[comp.os.vms] Speeding Up System Bootup And Recommendations On How To Accomplish.

CLAYTON@XRT.UPENN.EDU ("Clayton, Paul D.") (09/28/87)

Information From TSO Financial - The Saga Continues...
Chapter 27 - September 28, 1987

The following article was submitted for answers, which I have injected into
the text.

	Speedup VAX-cluster startup-procedure
	-------------------------------------

        Booting our VAX-cluster takes too long. It takes approximately
        20 minutes before we have all systems up and running from a
        coldstart.

	The first bottleneck is the meeting that the 3 VAXes seem to
        have. Perhaps adding a quorum-disk can speedup that mumbling
        about entering and leaving the cluster?

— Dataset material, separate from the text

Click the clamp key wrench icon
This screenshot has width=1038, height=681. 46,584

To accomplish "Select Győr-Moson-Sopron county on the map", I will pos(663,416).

Adding a quorum disk will NOT speed things up when the 'meeting' is taking
place. It will also LENGTHEN the time taken during cluster transistion when
a system leaves the cluster for any reason. I am currently engaged in a 
serious conversation with my LOCAL and AREA support reps over the way my
cluster is configured. DEC is predicting disaster, and in one case it may 
result. But I have lost two HSC's and THEY crapped up 4 disks. You are not
suppose to win.

	The second bottleneck is SYSTARTUP.COM itself. There are a lot
        of software products that have to be handled. Some of them I
        start up by submitting a job from batch. I edited one
        command-procedure to startup jnet from batch and if there is a
        problem I get a notification by MAIL from that
        command-procedure.

Good idea to start things in batch if you can. My practice to to NOT START the
batch queues during boot time. The reason is that battery backup on the system
clocks have failed me at least 3 times. The result is a bad system time. The
worst disaster to date was a 8700 booted with a time two YEARS ahead of what it
should have been. We have 40+ batch jobs that do ALL SORTS of things depending
on the system time. We ended up rebuilding a lot of disk packs to get the
files back to what they should have been. Sigh...

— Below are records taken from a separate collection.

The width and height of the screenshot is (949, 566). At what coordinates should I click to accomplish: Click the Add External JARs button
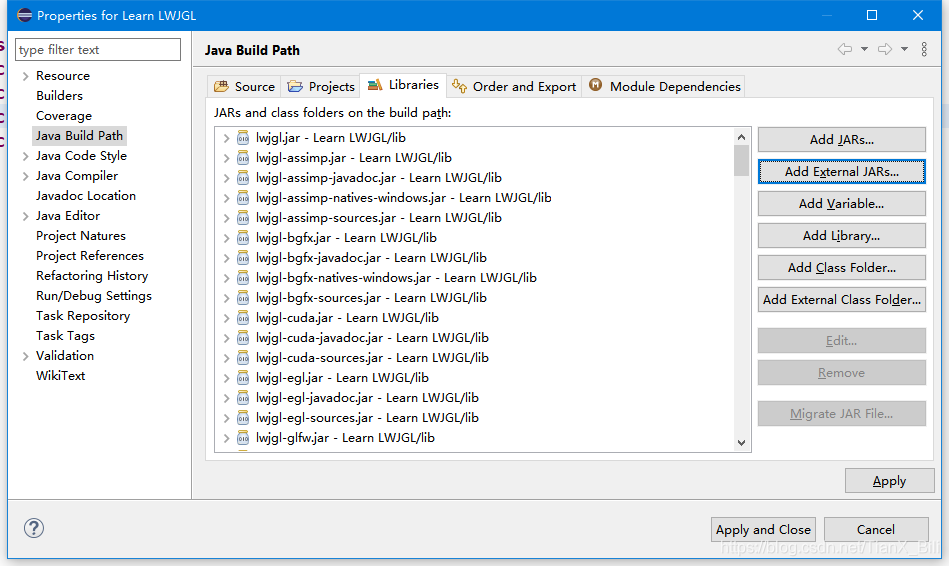point(841,172)
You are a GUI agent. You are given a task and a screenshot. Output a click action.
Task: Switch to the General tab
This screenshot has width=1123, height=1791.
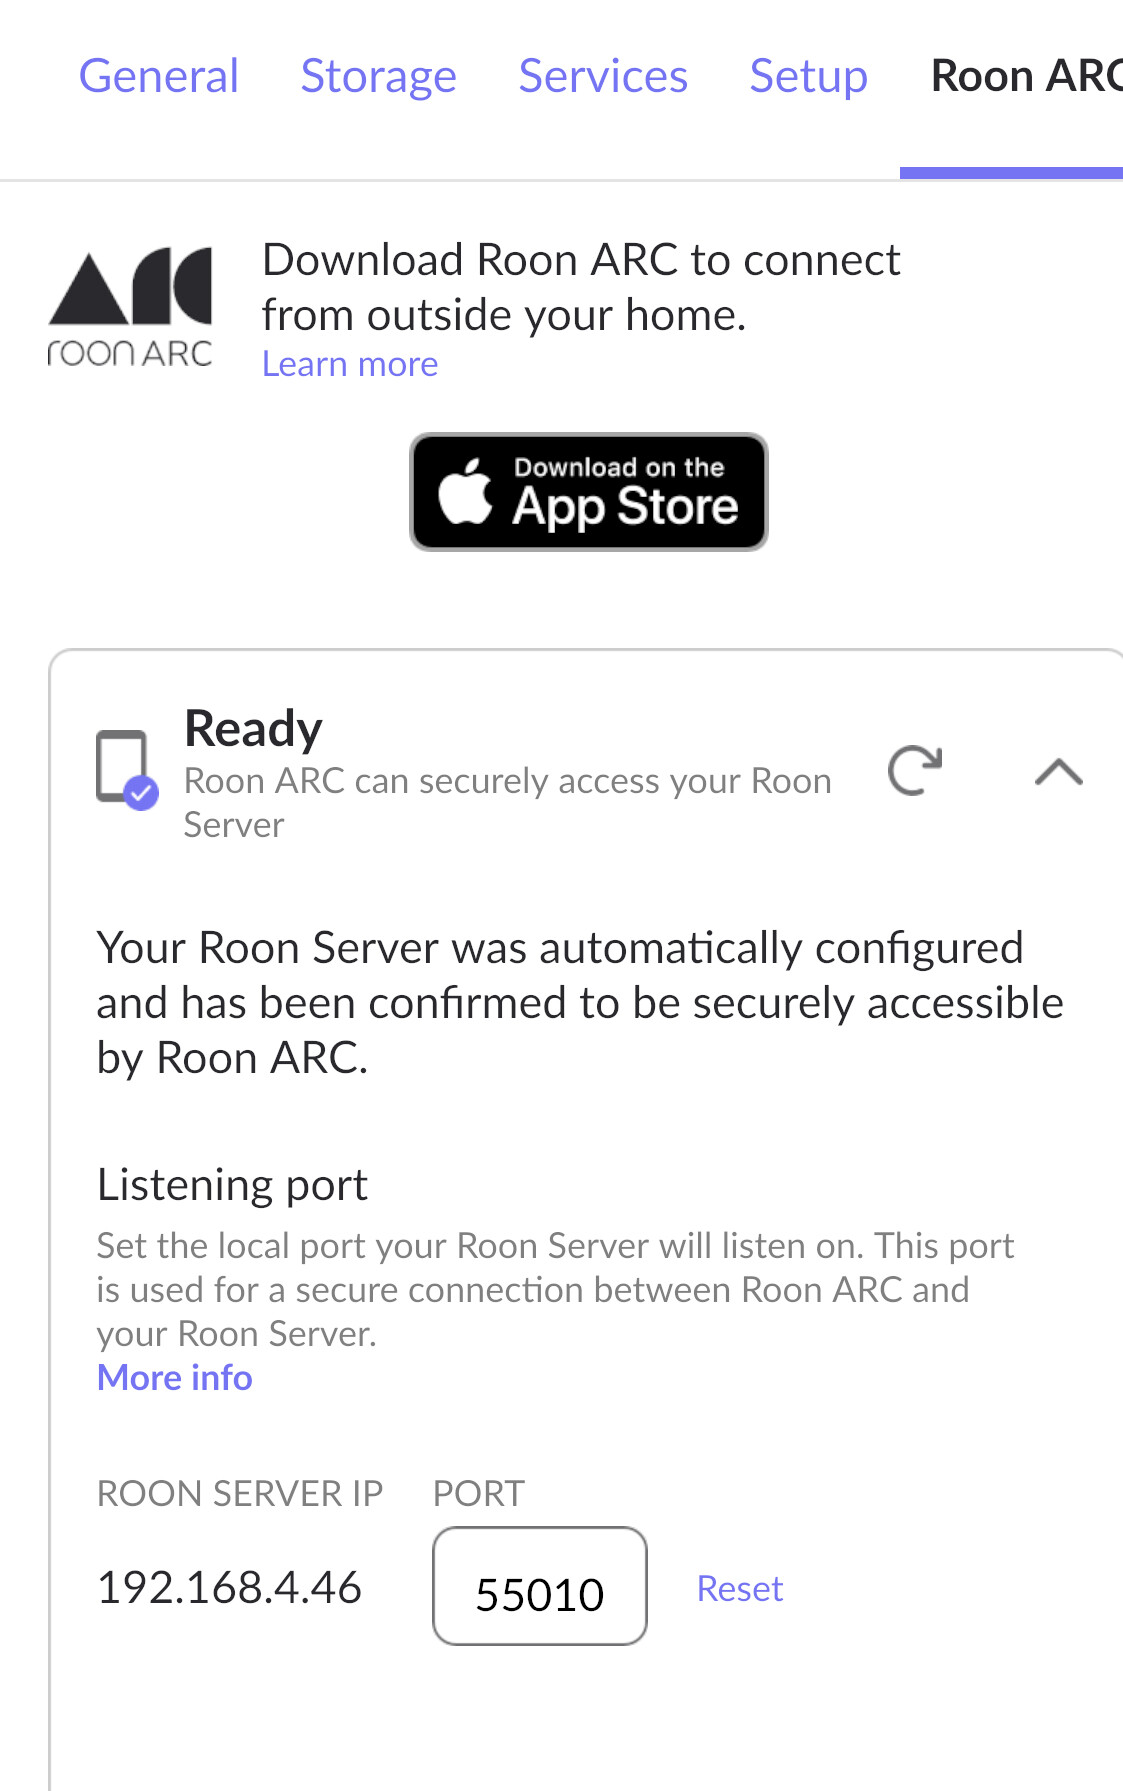coord(158,75)
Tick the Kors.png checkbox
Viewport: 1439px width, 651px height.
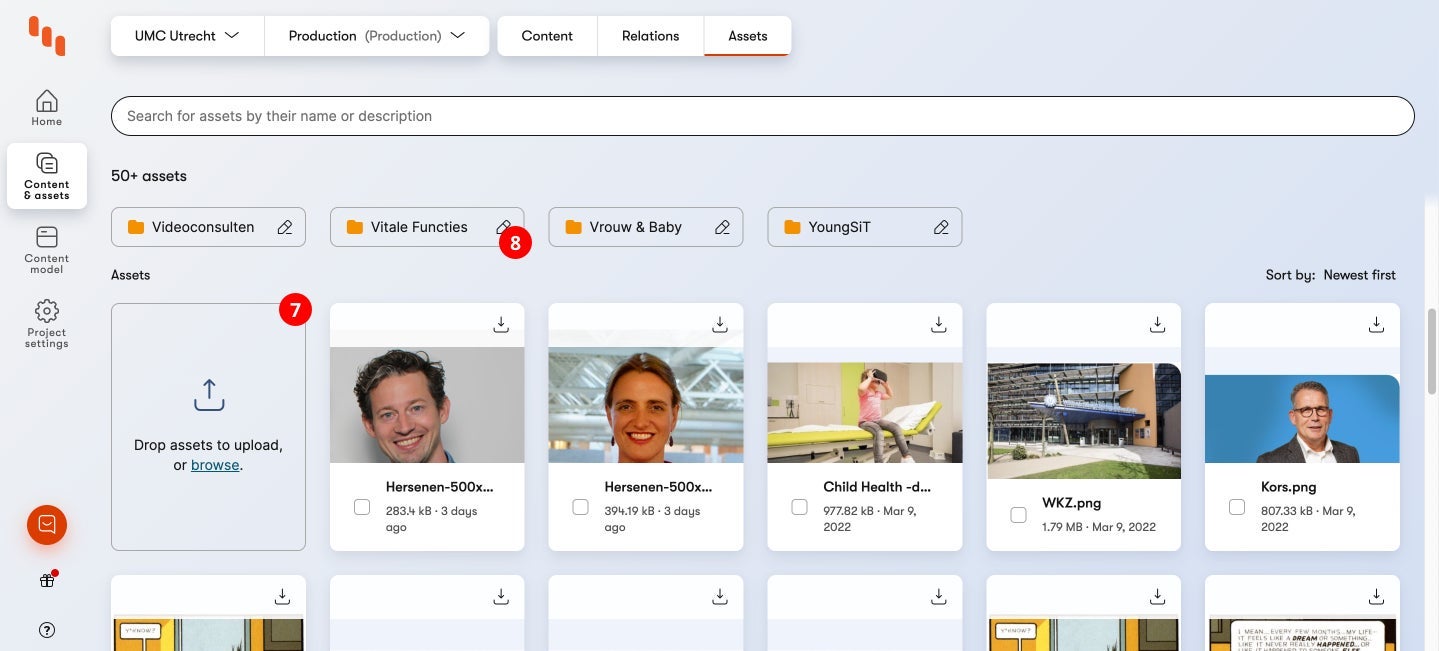point(1237,507)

	The third bottleneck sometimes is the mount-verification of 10
        RA81's if one of the systems was not shut down properly. I can
        handle that by switching off mount-verification.

Again, I would NOT recommend that Mount-Verification be turned off. You could
end up with scrambled bit maps in the cache and a lost disk way after any
sensible point of rebuild. I HIGHLY recommend that MVTIMEOUT be set to 
something HUGE like 64000 so that a HSC50 with a TU58 can reboot BEFORE the
disks can complete the verification procedure.

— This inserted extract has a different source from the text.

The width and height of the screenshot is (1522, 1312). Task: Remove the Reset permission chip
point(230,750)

        I am going to rewrite the startup-procedure. I want to
        implement a multi-trap-rocket taking care of dependencies. For
        example I should first startup DECnet and after that PSI. I
        think of writing one command-procedure which can be called
        with an argument indicating the command-procedure (eg.
        CMSSTARTUP.COM) There should be some error-checking and
        problems should be reported by MAIL using a distribution list
        pointing to our system-managers.

        SYSTARTUP.COM then could look like:

        $...
        $ @SUB_TO_BATCH CMSSTARTUP
        $ @SUB_TO_BATCH ACMSTART
        $ ...

Good idea. Just do this in SYSTARTUP.COM not STARTUP.COM.

	Now for my question:

        Anybody having some time-saving hints how to handle this all?
        I know how to do it but every hint might save me some time. To
        save you time reading boring remarks:

We are also currently doing the same type of things. I know of no current
DECUS tape that performs as we want. Have fun with your systems.

Paul D. Clayton - Manager Of Systems
TSO Financial - Horsham, Pa. USA
Address - CLAYTON%XRT@CIS.UPENN.EDU